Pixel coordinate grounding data
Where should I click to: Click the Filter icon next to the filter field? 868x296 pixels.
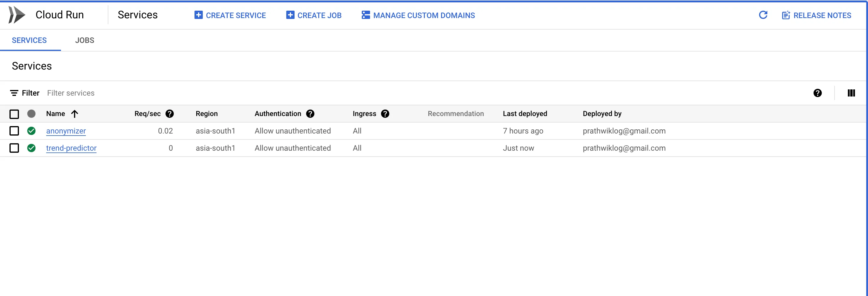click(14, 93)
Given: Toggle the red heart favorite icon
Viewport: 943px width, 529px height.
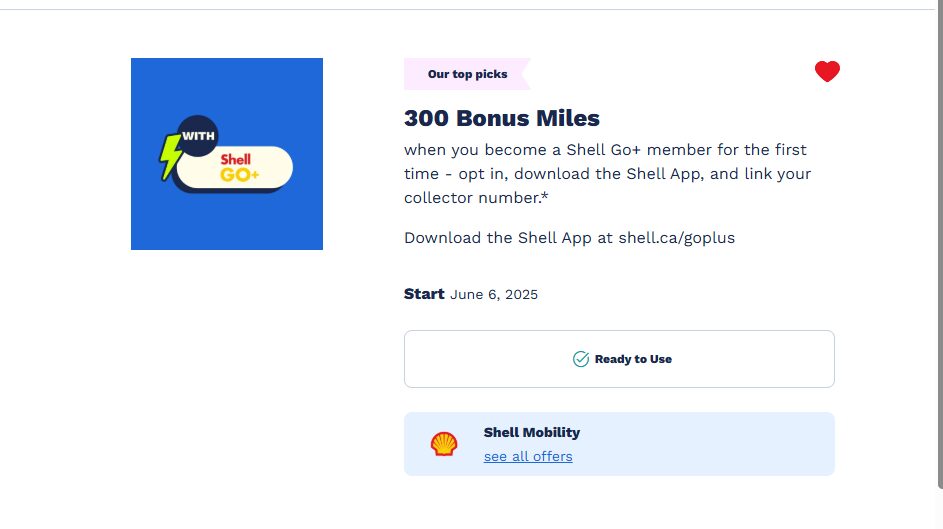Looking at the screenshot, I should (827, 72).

Your objective | Nothing is needed beyond an exact transcription of the lines from the one containing "Given: Toggle the red heart favorite icon" to the end of the entries above, with the pictures omitted.

Answer for the task |
Given: Toggle the red heart favorite icon
Viewport: 943px width, 529px height.
Looking at the screenshot, I should (827, 72).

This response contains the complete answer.